→ Exercise goal
Reproduce the material that follows, keeping every line exactly as it is.

→ Material supplied
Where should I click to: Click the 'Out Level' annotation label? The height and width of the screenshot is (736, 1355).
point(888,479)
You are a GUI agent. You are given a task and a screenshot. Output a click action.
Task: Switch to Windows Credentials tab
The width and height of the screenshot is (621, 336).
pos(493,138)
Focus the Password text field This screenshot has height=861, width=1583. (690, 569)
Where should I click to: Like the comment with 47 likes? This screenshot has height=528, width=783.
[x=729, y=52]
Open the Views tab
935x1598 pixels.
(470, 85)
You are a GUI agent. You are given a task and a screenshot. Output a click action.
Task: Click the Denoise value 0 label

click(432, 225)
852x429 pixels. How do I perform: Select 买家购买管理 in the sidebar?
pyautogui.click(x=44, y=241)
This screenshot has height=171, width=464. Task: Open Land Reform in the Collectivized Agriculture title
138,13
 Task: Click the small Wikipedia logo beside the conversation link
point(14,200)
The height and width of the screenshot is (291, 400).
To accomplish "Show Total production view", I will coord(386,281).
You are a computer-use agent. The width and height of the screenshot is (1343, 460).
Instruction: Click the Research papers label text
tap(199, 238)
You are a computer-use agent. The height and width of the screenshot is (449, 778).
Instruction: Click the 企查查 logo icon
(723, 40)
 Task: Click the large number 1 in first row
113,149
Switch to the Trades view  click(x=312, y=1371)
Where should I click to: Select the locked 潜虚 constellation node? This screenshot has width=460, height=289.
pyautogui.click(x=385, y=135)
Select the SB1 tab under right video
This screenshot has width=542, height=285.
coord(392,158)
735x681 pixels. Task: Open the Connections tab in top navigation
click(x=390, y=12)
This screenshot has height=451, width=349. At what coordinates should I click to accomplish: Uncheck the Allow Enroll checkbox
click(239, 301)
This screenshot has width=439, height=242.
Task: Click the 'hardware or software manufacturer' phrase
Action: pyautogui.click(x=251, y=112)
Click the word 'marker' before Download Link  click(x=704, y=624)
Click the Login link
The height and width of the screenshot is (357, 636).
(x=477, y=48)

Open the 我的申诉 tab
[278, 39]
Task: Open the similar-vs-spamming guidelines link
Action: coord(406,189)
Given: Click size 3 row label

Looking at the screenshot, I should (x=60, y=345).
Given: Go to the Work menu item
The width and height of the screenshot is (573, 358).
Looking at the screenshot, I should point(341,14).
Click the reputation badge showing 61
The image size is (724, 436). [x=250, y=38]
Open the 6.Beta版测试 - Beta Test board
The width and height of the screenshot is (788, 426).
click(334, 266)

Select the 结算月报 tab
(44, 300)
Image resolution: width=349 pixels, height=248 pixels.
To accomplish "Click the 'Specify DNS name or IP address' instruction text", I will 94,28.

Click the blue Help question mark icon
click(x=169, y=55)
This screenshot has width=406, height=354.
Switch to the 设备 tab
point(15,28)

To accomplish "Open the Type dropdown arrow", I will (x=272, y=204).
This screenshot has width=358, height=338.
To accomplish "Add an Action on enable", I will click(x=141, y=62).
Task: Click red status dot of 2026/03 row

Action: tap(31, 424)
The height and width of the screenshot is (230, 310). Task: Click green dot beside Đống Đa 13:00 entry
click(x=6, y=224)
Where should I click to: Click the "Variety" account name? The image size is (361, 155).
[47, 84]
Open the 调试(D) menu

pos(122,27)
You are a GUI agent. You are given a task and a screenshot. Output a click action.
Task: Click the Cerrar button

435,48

→ Answer
Where should I click to: Click the 'Out Level' annotation label? The height and width of the screenshot is (736, 1355).
point(888,479)
You are a GUI agent. You are given a task and a screenshot. Output a click action.
Task: Switch to Windows Credentials tab
The width and height of the screenshot is (621, 336).
pos(493,138)
Focus the Password text field This screenshot has height=861, width=1583. (690, 569)
Where should I click to: Like the comment with 47 likes? This screenshot has height=528, width=783.
[x=729, y=52]
Open the Views tab
935x1598 pixels.
(470, 85)
You are a GUI agent. You are given a task and a screenshot. Output a click action.
Task: Click the Denoise value 0 label

click(432, 225)
852x429 pixels. How do I perform: Select 买家购买管理 in the sidebar?
pyautogui.click(x=44, y=241)
This screenshot has height=171, width=464. Task: Open Land Reform in the Collectivized Agriculture title
138,13
 Task: Click the small Wikipedia logo beside the conversation link
point(14,200)
The height and width of the screenshot is (291, 400).
To accomplish "Show Total production view", I will coord(386,281).
You are a computer-use agent. The width and height of the screenshot is (1343, 460).
Instruction: Click the Research papers label text
tap(199, 238)
You are a computer-use agent. The height and width of the screenshot is (449, 778).
Instruction: Click the 企查查 logo icon
(723, 40)
 Task: Click the large number 1 in first row
113,149
Switch to the Trades view  click(x=312, y=1371)
Where should I click to: Select the locked 潜虚 constellation node? This screenshot has width=460, height=289.
pyautogui.click(x=385, y=135)
Select the SB1 tab under right video
This screenshot has width=542, height=285.
coord(392,158)
735x681 pixels. Task: Open the Connections tab in top navigation
click(x=390, y=12)
This screenshot has height=451, width=349. At what coordinates should I click to accomplish: Uncheck the Allow Enroll checkbox
click(239, 301)
This screenshot has width=439, height=242.
Task: Click the 'hardware or software manufacturer' phrase
Action: pyautogui.click(x=251, y=112)
Click the word 'marker' before Download Link  click(x=704, y=624)
Click the Login link
The height and width of the screenshot is (357, 636).
(x=477, y=48)

Open the 我的申诉 tab
[278, 39]
Task: Open the similar-vs-spamming guidelines link
Action: coord(406,189)
Given: Click size 3 row label

Looking at the screenshot, I should (x=60, y=345).
Given: Go to the Work menu item
The width and height of the screenshot is (573, 358).
Looking at the screenshot, I should point(341,14).
Click the reputation badge showing 61
The image size is (724, 436). [x=250, y=38]
Open the 6.Beta版测试 - Beta Test board
The width and height of the screenshot is (788, 426).
click(334, 266)

Select the 结算月报 tab
(44, 300)
Image resolution: width=349 pixels, height=248 pixels.
To accomplish "Click the 'Specify DNS name or IP address' instruction text", I will 94,28.

Click the blue Help question mark icon
click(x=169, y=55)
This screenshot has width=406, height=354.
Switch to the 设备 tab
point(15,28)

To accomplish "Open the Type dropdown arrow", I will (x=272, y=204).
This screenshot has width=358, height=338.
To accomplish "Add an Action on enable", I will click(x=141, y=62).
Task: Click red status dot of 2026/03 row

Action: tap(31, 424)
The height and width of the screenshot is (230, 310). Task: Click green dot beside Đống Đa 13:00 entry
click(x=6, y=224)
Where should I click to: Click the "Variety" account name? The image size is (361, 155).
[47, 84]
Open the 调试(D) menu

pos(122,27)
You are a GUI agent. You are given a task and a screenshot. Output a click action.
Task: Click the Cerrar button

435,48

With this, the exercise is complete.